**Instructions for the task:** Output the data below line for line, exactly, up to and including the line where "Click 'RT' tag" appears.

Stored items
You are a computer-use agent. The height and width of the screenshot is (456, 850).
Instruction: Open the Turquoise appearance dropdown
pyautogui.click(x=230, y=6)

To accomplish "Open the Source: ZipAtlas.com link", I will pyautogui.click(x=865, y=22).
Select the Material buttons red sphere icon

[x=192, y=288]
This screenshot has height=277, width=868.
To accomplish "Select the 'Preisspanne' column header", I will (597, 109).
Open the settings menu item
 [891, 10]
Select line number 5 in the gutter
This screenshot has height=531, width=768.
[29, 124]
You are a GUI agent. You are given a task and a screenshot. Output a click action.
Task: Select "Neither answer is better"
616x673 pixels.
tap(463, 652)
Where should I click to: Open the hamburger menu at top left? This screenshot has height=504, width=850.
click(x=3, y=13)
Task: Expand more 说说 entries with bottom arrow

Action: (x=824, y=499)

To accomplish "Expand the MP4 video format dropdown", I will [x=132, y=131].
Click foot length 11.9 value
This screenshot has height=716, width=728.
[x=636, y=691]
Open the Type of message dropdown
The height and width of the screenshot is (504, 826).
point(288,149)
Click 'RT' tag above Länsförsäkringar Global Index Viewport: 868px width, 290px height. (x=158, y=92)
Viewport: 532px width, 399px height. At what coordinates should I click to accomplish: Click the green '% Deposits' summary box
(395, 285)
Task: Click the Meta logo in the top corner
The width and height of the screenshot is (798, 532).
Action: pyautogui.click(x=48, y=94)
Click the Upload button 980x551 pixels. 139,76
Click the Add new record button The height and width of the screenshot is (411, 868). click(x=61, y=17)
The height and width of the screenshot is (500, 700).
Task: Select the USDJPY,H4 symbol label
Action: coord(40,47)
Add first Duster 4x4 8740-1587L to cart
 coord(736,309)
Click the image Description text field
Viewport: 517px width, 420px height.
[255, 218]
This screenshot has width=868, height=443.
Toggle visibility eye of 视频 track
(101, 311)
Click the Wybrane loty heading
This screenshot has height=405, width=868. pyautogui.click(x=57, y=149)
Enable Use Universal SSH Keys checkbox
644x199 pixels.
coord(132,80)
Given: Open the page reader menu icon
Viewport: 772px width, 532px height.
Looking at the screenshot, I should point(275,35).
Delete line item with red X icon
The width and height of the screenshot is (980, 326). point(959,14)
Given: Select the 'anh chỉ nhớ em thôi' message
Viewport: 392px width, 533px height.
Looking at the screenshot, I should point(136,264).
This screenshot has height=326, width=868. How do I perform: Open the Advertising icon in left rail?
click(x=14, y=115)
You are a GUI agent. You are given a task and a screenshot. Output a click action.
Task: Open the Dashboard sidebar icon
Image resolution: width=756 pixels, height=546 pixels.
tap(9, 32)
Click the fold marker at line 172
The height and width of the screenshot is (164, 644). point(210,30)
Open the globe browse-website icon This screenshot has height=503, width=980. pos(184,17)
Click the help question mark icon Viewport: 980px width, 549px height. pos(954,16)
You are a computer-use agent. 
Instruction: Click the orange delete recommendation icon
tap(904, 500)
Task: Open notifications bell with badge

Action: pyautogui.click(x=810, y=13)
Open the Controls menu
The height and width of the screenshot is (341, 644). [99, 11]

**Reply to the exercise:**
You are a computer-use agent. The height and width of the screenshot is (456, 850).
Instruction: Open the Turquoise appearance dropdown
pyautogui.click(x=230, y=6)

To accomplish "Open the Source: ZipAtlas.com link", I will pyautogui.click(x=865, y=22).
Select the Material buttons red sphere icon

[x=192, y=288]
This screenshot has height=277, width=868.
To accomplish "Select the 'Preisspanne' column header", I will (597, 109).
Open the settings menu item
 [891, 10]
Select line number 5 in the gutter
This screenshot has height=531, width=768.
[29, 124]
You are a GUI agent. You are given a task and a screenshot. Output a click action.
Task: Select "Neither answer is better"
616x673 pixels.
tap(463, 652)
Where should I click to: Open the hamburger menu at top left? This screenshot has height=504, width=850.
click(x=3, y=13)
Task: Expand more 说说 entries with bottom arrow

Action: (x=824, y=499)

To accomplish "Expand the MP4 video format dropdown", I will [x=132, y=131].
Click foot length 11.9 value
This screenshot has height=716, width=728.
[x=636, y=691]
Open the Type of message dropdown
The height and width of the screenshot is (504, 826).
point(288,149)
Click 'RT' tag above Länsförsäkringar Global Index Viewport: 868px width, 290px height. (x=158, y=92)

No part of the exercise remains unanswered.